= It's Time (GetUp! ad) =

Australian campaign

It's Time is a 2011 Australian pro-same-sex marriage ad created and written by Australian Creative Director Simon Duncan-Watt and directed by Stephen McCallum that was produced by Peter Slee and the activist group GetUp!.

==Plot==
The ad is lensed through the eyes of an unidentified person (Director of Photography Damian Smith) as they spend time with their new lover (Julian Shaw) throughout courtship, and ups and downs of their relationship. At the end when the boyfriend proposes, the camera pans out and it is revealed we were looking through the eyes of a man. The ad ends with the words, "It's time. End marriage discrimination."

==Development==
The ad was accompanied by a petition which was to be delivered to Australian officials at the ALP National Conference. The aim of the campaign was to change the Marriage Act, which at the time defined marriage as between a man and a woman.
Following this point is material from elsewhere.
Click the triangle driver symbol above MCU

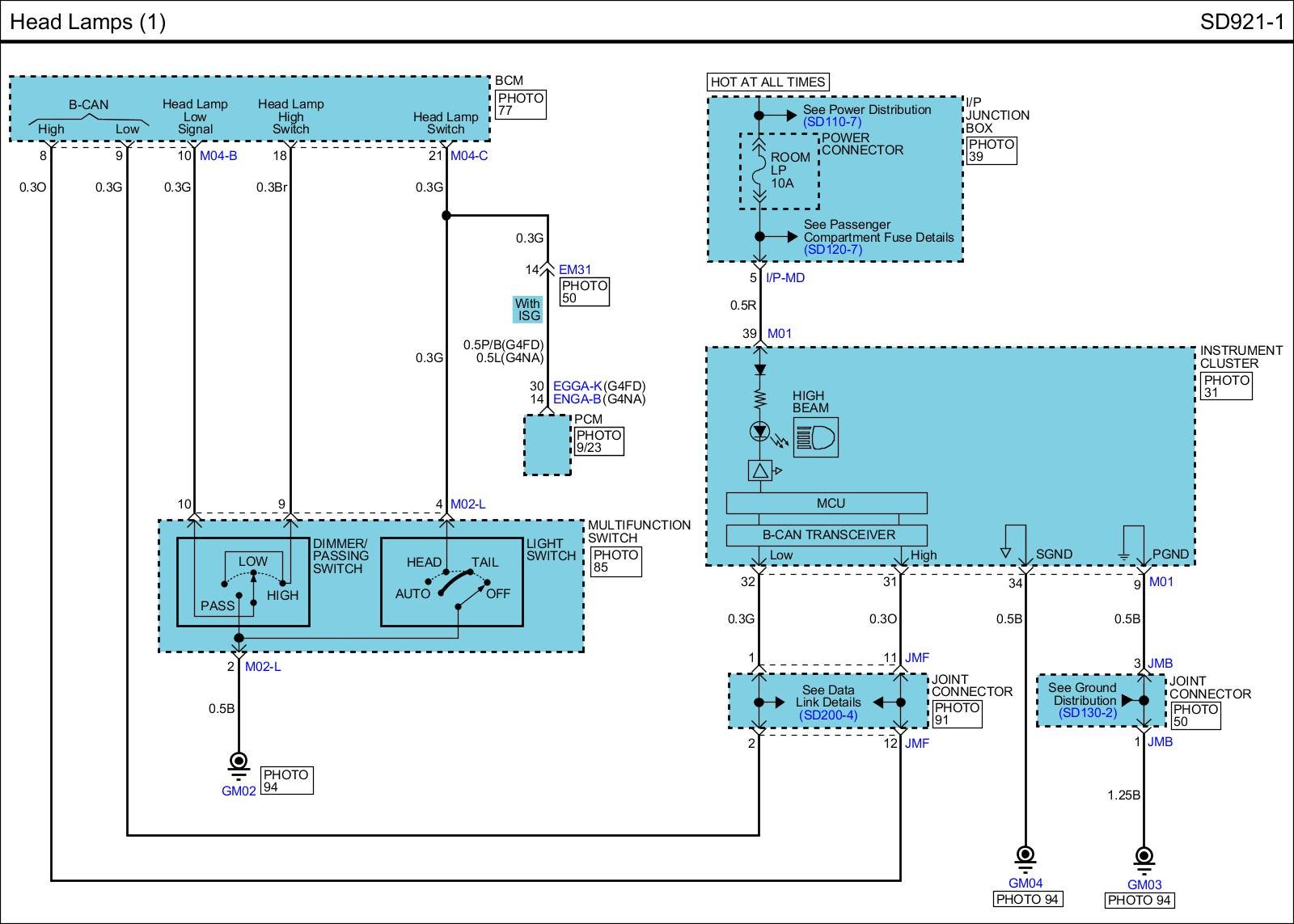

IbiTimes noted that "results of the most recent poll about this contentious issue show that while a slim majority of Australians support the concept, nobody rates it very highly as an issue."

The words at the end are the only text in the ad. The music is the Oliver Tank song, Last Night I Heard Everything in Slow Motion.

==Reception==
The ad has received critical acclaim. The Advocate described the short film as "Possibly the Most Beautiful Ad for Marriage Equality We've Seen".